Keeping good track of your inventory can serve two objectives. First, it can help with planning, showing what you perhaps purchased too much or too little of over the course of a year. It can also reveal what you don’t need to buy the next year. Certain seeds (particularly the allium family) don’t hold well and should not be kept. However other seeds, especially if kept in relatively cool, dry conditions throughout the year, can be reused. As a rule, I suggest allowing for a 10 percent to 15 percent decrease in germination rates. It might be less or more, but that way you don’t risk a crop failing. Generally speaking, this has helped me save money on pepper and tomato seeds, as well as lettuce, sweet corn and herbs such as basil or dill. Preferably, you should buy new seed every year, but saving a little leftover seed, so long as it’s in good condition, has rarely let us down.

3. Save Your Own Seed

Although it’s a wonderful thing to do and can definitely save you money, we save very little of our own seed from our gardens. The reasons for this are myriad. For one, growing a crop all the way to senesce is something that, on a small biointensive farm such as ours, we rarely have space for. Once a crop is done, we harvest it and flip the bed to some other crop. Also, to save the kind of seed you want—fast growing, disease resistant, cold tolerant, high yielding or whatever the case might be—you really have to take good notes and pay close attention to the growth of every plant throughout its life. If you simply take the one that bolts first, for instance, you might be selecting for early bolting. You also need to know what crops might have crossed so you can get an idea of what the seeds will be the next year, However, if you’re willing to put in the work, I absolutely believe that seed saving is a great endeavor and can certainly save you money on your seed order, especially for the more expensive seeds such as tomatoes, peppers and garlic—all of which we do save some seed on.

4. Purchase In Bulk

Some companies such as Fedco Seeds offer discounts by volume but also allow growers to group together on orders. So where on your own you might be able to achieve only a 5 percent or 10 percent discount, by ordering together a group might be able to earn a 15 percent discount. Of course, this takes some coordination on your part with your neighbors and friends, but it can be an excellent way for everyone to save a little money on their seeds this year.

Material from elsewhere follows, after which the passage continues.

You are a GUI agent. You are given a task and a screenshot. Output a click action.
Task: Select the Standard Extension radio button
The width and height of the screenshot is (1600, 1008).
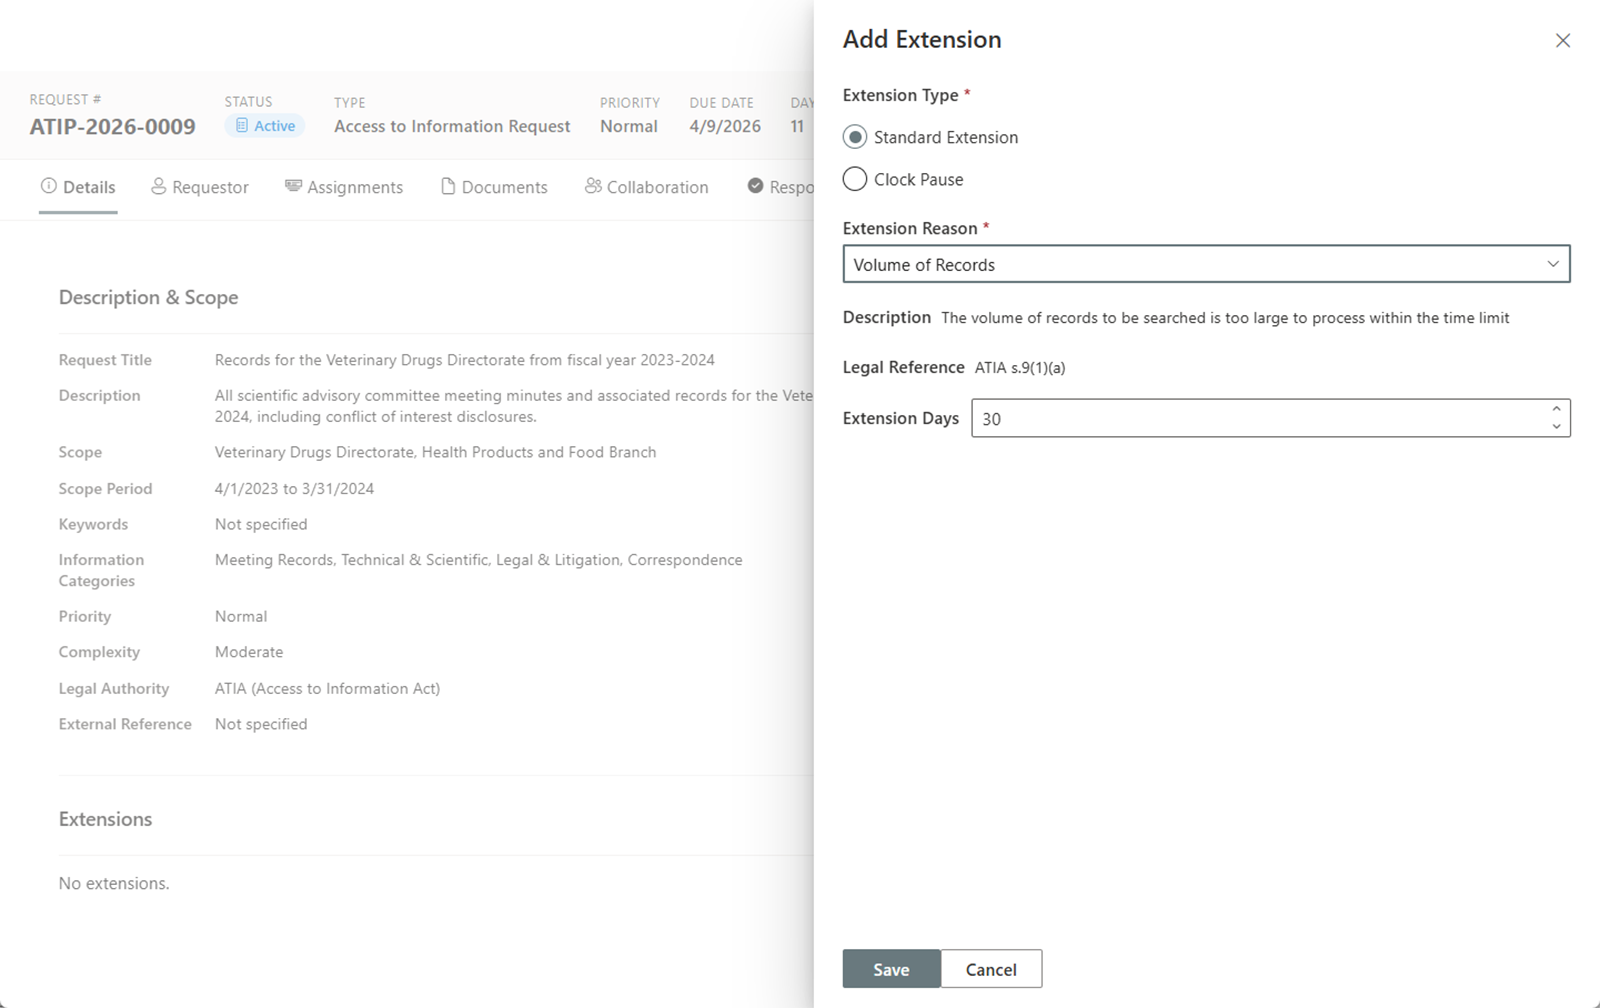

5. Support Farmer Groups & Get Discounts

Some farmer advocacy groups offer discounts to major seed and tool companies for becoming a member. The one that stands out is The National Young Farmer’s Coalition, which offers a discounts for becoming a member to seed comparing such as Johnny’s Selected Seeds and High Mowing but also to numerous other small farming resources such as Chelsea Green Books and Earth Tools Walk Behind Tractors. Invest in the future of agriculture and get a discount in seeds—not a bad deal!